This is an excerpt from the first draft. Babe Bump is the narrator in this chapter. The mortal Hermits are in a time warp for a weekend of acclerated magical training. This scene involves a vision of a faery city.
Visions of Murias
The winery celler expanded for our lunch (faery bread and edible flowers, yum!), then magically contracted into separate, more intimate spaces for our faery city sessions. Breadcrumb told us that we (the humans) would each start with our assigned “cities,” then we’d cycle through each of the others, meeting with the elves assigned to them and consecrating our magical tools at each station.
We, the Murias gang, met before a dark purple door, which opened into a room with a stonelined cistern in the floor. The water smelled fresh and was cool to the touch. Flowers I had never seen before were scattered on the water, also giving off delicate green scents. After a few rituals I’m not allowed to relate, we took turns stirring a figure eight in the water four times, using a thin branch from an ash tree. Then we dipped our small cauldrons and chalices into the water.
“Fill your cauldron, then set it aside. Drink now from your chalices, then close your eyes,” Parsifal advised.
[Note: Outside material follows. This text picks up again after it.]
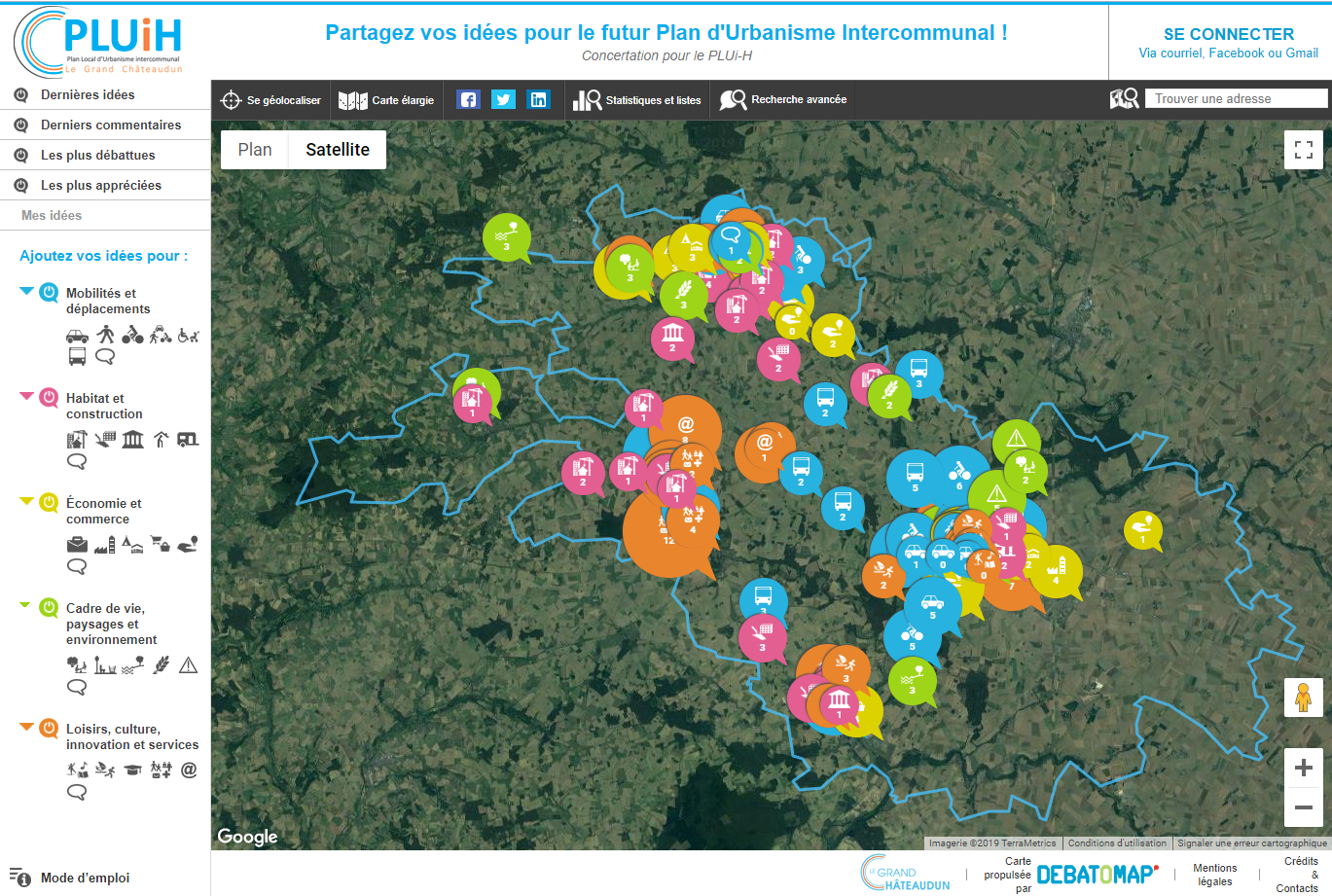1332x896 pixels.
Task: Open Statistiques et listes
Action: (637, 100)
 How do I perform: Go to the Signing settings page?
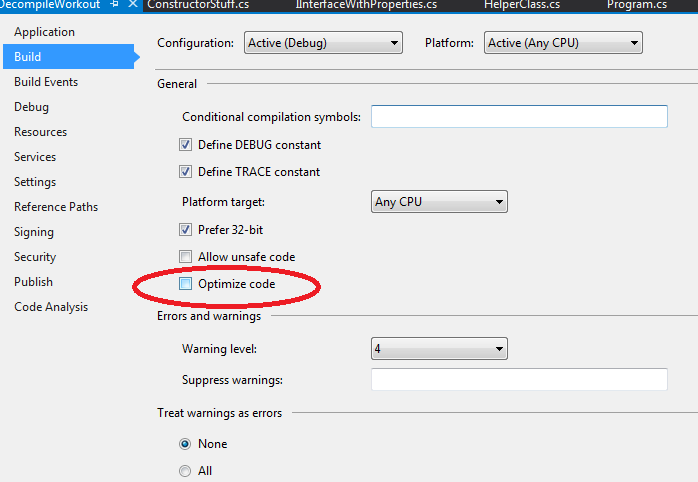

I closed my eyes. It was as if I could feel each molecule of water as it entered my body, leaving its cool taste, yet woven into each molecule were histories of where it had been: icy comets hurtling through space as fast as seventy kilometres per second; shedding ice in our atmosphere; exploding on impact, creating oceans and rivers and lakes over 4.6 billion years of our planet’s lifespan; water entering and leaving the bodies of plants and animals, including our earliest human ancestors; water seeping through stones and pooling in caves; combining with countless substances; bathing the wounds of saints and criminals; bursting from the wombs of women in childbirth; crushing whole cities beneath massive waves; degraded in machinery and mines; cooling nuclear reactors; water shaken from branches of trees to slake the thirst of a desperate child; and finally, a single dewdrop in the center of a green leaf, reflecting my face…
When I opened my eyes again, I saw like a newborn, my vision restored to the glory of first sight, rinsed clean of the grime of self and the past. Fresh, new, now. Even Parsifal, who’d moments ago looked like a sad, old, out-of-work clown (due to his “grounded” glamour) was visible to me as something perhaps closer to his “real self” as he existed in The Realm. Likewise with Archie, Who’s There, and Professor Almond – they were cloaked less in personas designed for mortal consumption and presented with more nuance and less caricature.
I’d wondered before about the existence of latent human senses, and now I felt I had at least a partial answer to that. I felt that my usual physical vision had taken on additional depth, color perception, and frequency expansion. If I was going to try a little science on, I’d say that maybe my retina was transmitting more data, faster, and from a slightly expanded portion of the electromagnetic spectrum.
After blinking several times at our Elven guides, Tomma’s first words were, “I have to look at the Wubbies!” As ze opened the box where they were resting, we could all see a sort of rainbow-colored corona surrounding them. It actually extended about five inches in all directions, and shimmered and fluctuated like the swirling colors of a soap bubble.
“Wow!” ze exclaimed, then looked sad, “Will I have to give them all up, in the end?”
“We don’t know the answer to that,” Parsifal said gently. “But let’s move along now, we have much to do.”
The cauldrons were for scrying. My new sight allowed me to could actually see the layers of water in the cauldron, moving and swirling. Perhaps each layer was many millions of molecules thick, but each layer held a story (or probably many stories). It was a much more textured and complex visual experience of water than I’d ever imagined.
Who’s There said, “Let your intuition guide you to the ‘story’ you are meant to see in the water. Don’t worry too much about sorting or analyzing, just soften and open your gaze, and stare into the cauldron. Accept whatever is there as a gift, and thank the water afterwards!”
Nienna was staring back at me. I imagined that I saw some compassion for me in her emerald green eyes. But it was soon replaced by a look of resolve. In the water image, she turned from me to look behind her. There I could see what first looked to be a battle in a city street, but which I then realized was a protest that had become violent. Nienna’s ravens and crows were flying overhead, screeching above armored police officers and bandana masked protestors. A cop yanked a sign from a woman’s hand, “Trans Lives Matter,” then smashed her to the ground with it. In the watery vision, I could see Oyster reaching out for the woman and then going down beneath the clubs.
I pulled my eyes away from the vision with a start. I muttered “thank you” because I’d been told to do it, but I was extremely disturbed by what I’d seen. I was shaking. Briefly I described the protest and the fact that I’d seen Oyster attacked by police.
“It looked like a city on the continent,” I said.
“The waters show many things,” Who’s There said to me, “but not all of them will come true for you.” She paused, then added, “Or for Oyster.”